Work request ▸
Please print, exactly as written, the line containing "Screen dimensions: 1195x666" and each line after it through the end of the material; pictures stay out.

Supplied data ▸
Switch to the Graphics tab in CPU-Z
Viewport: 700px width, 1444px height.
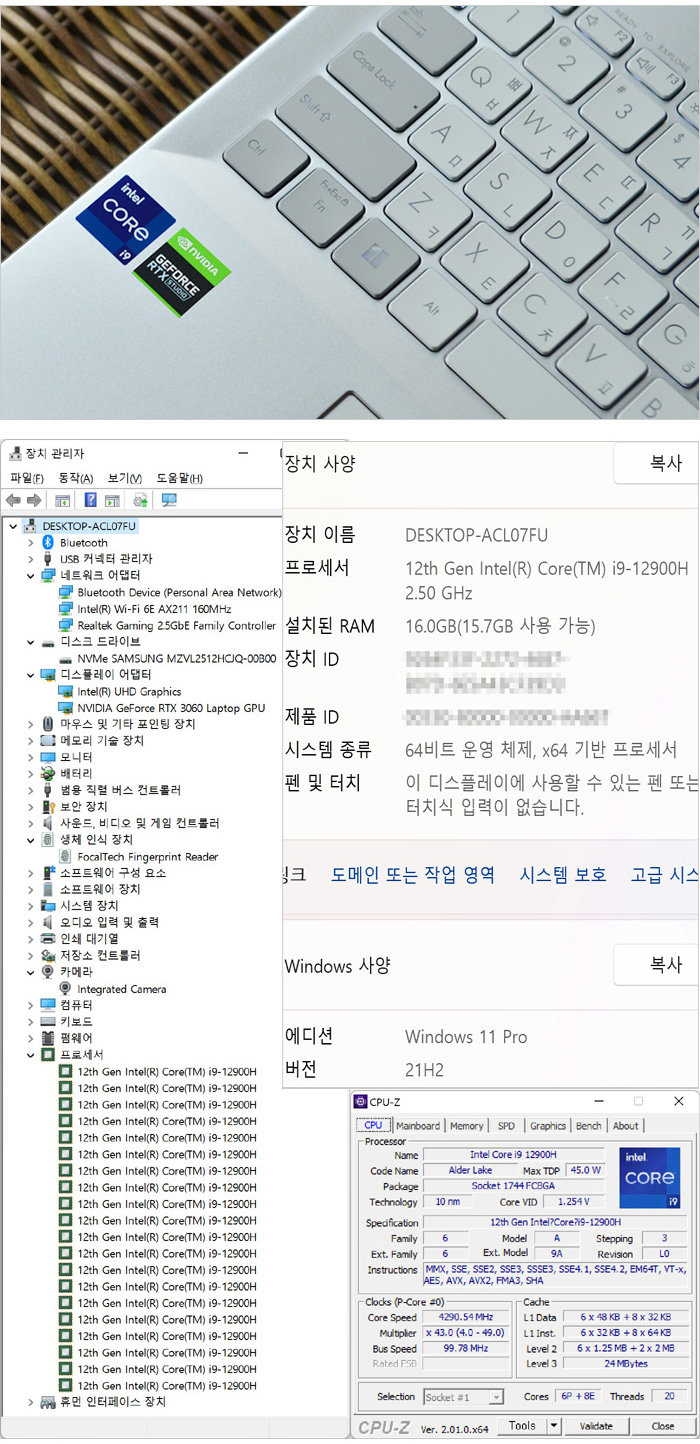pos(548,1126)
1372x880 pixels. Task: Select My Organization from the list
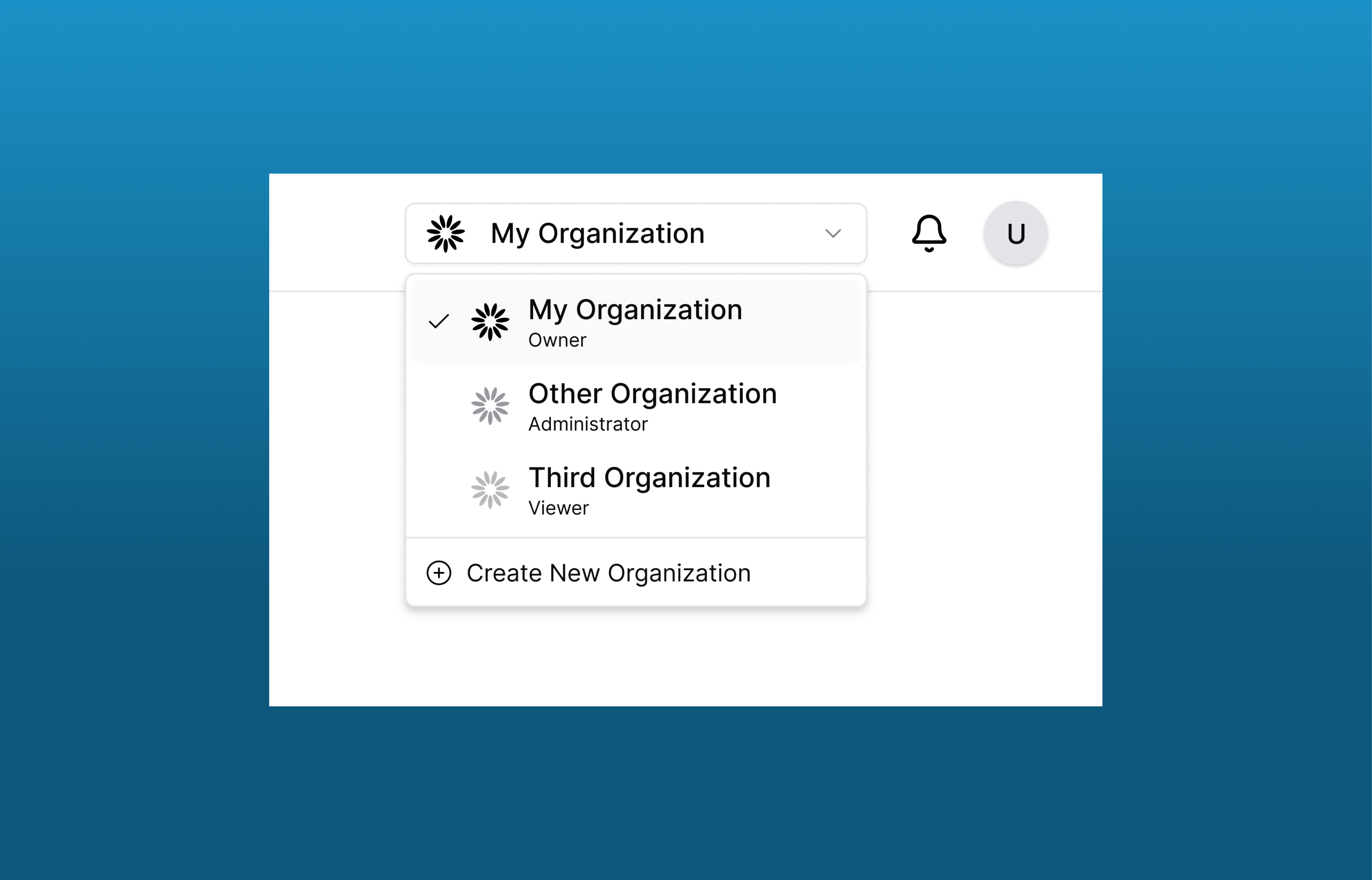tap(635, 310)
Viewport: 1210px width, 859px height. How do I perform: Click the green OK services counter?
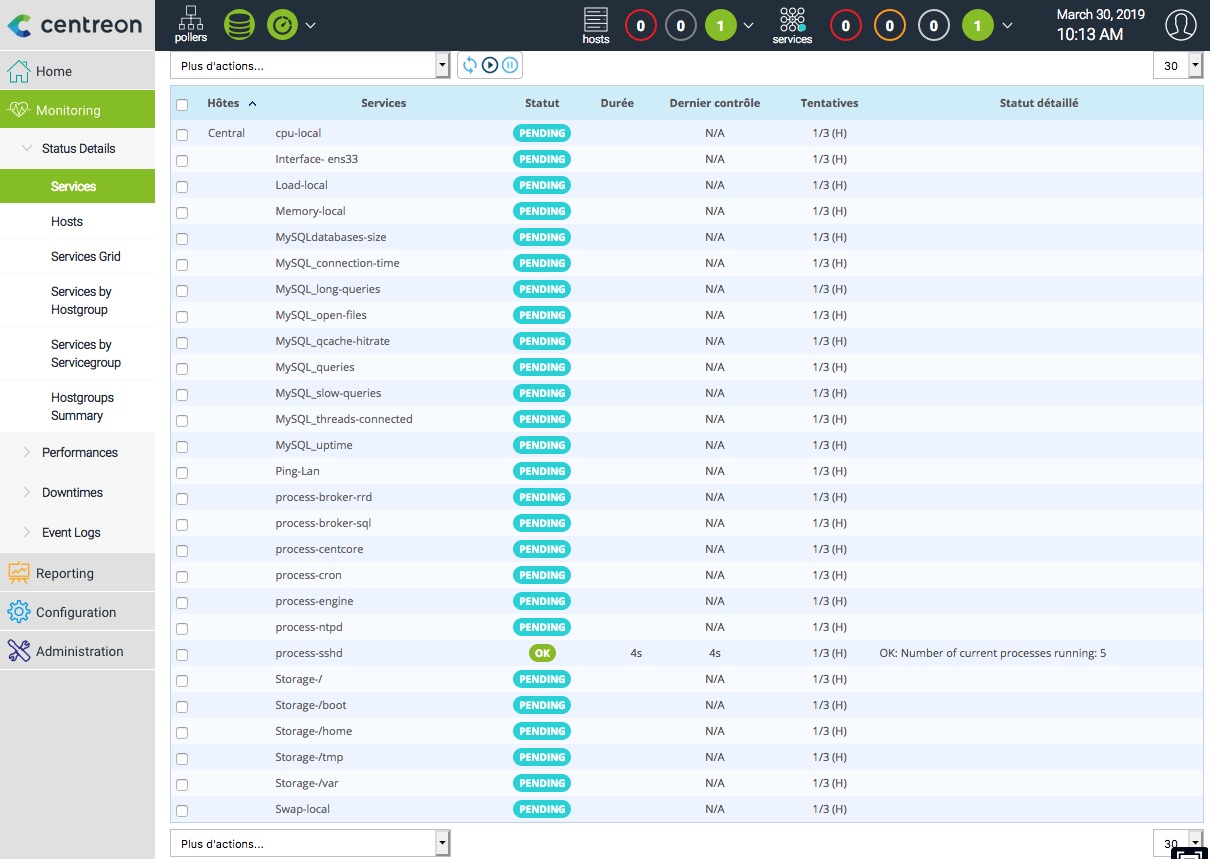977,26
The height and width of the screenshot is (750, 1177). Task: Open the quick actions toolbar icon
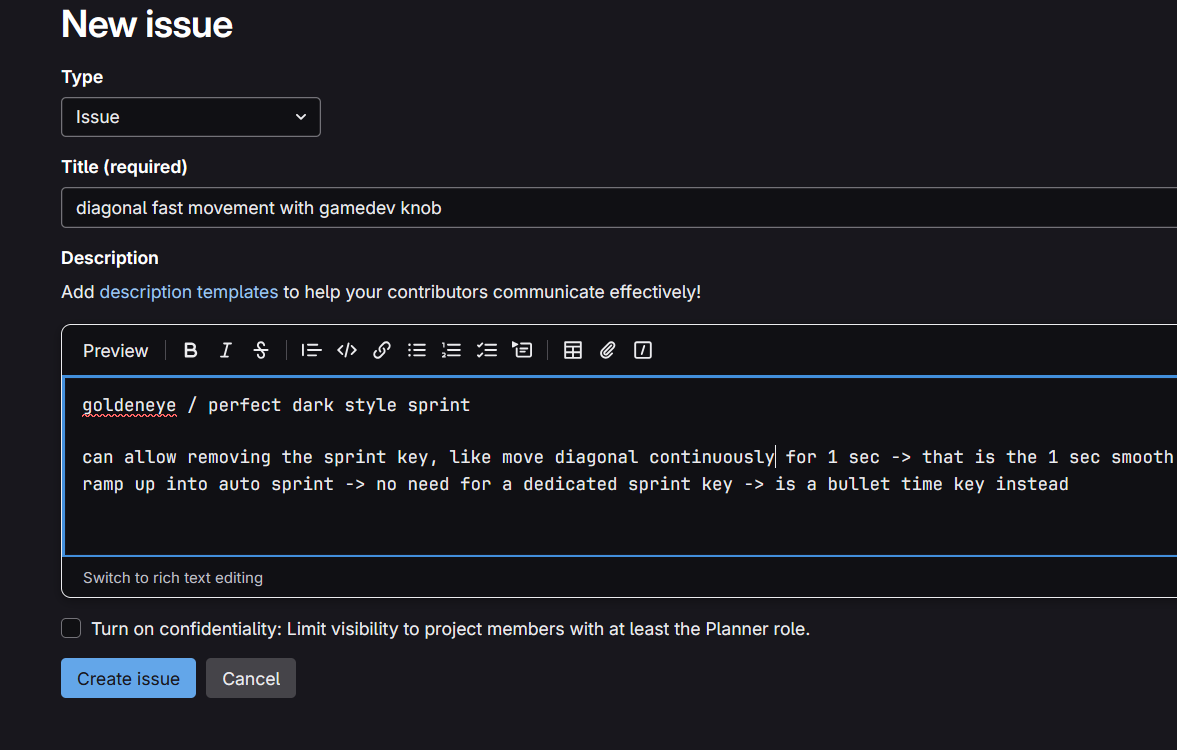[x=643, y=350]
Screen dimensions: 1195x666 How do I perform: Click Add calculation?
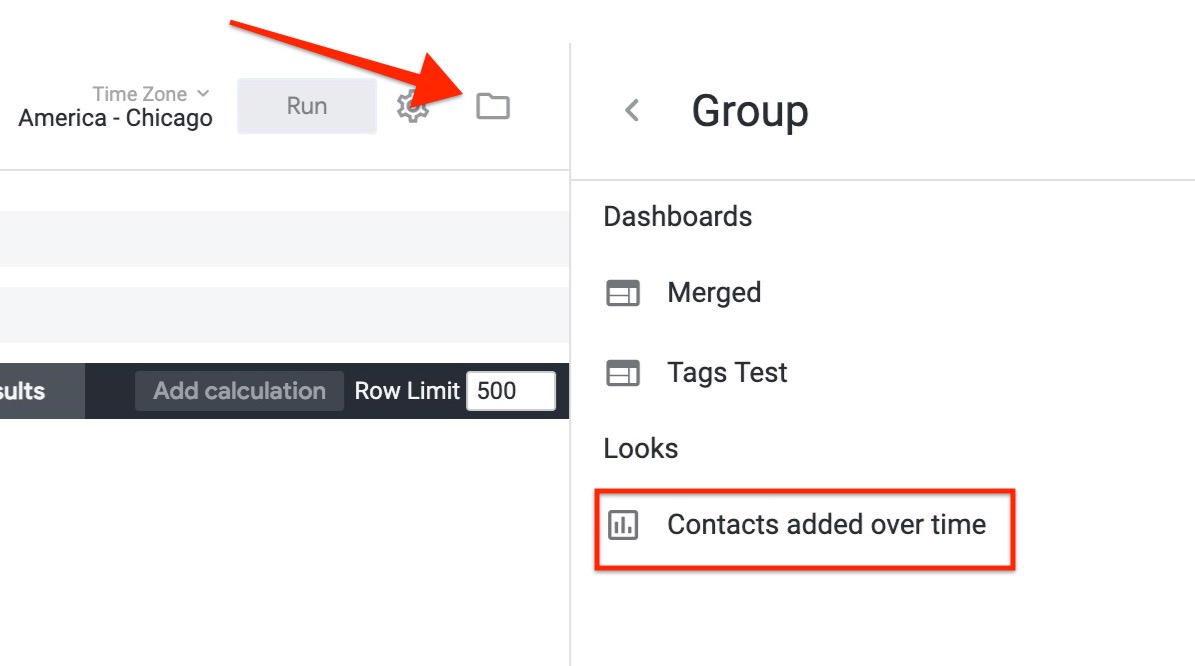(237, 390)
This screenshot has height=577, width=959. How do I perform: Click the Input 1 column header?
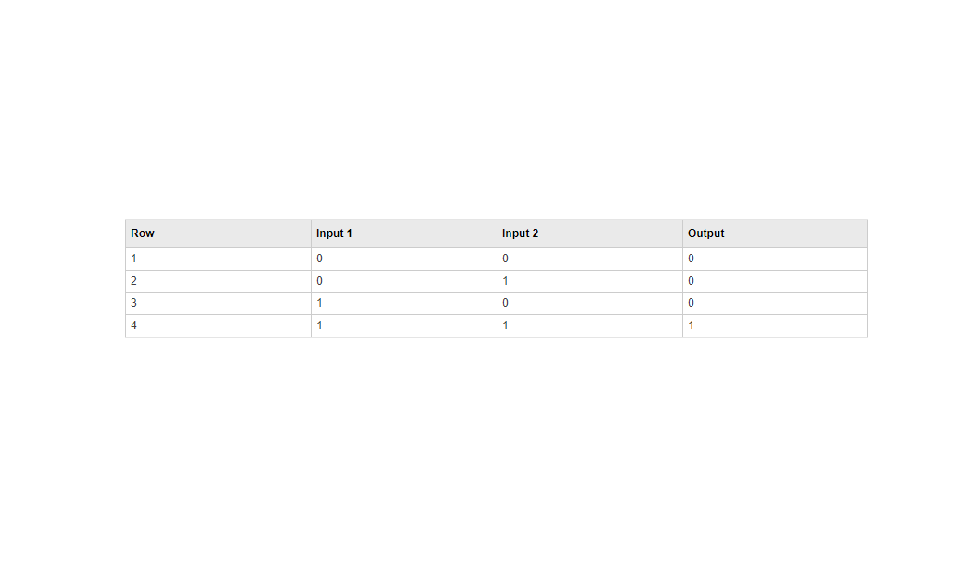point(334,234)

Answer box ▸
Screen dimensions: 1195x666 How do I perform: Click Add calculation?
(237, 390)
This screenshot has height=577, width=959. How do I perform: Click the Input 1 column header?
point(334,234)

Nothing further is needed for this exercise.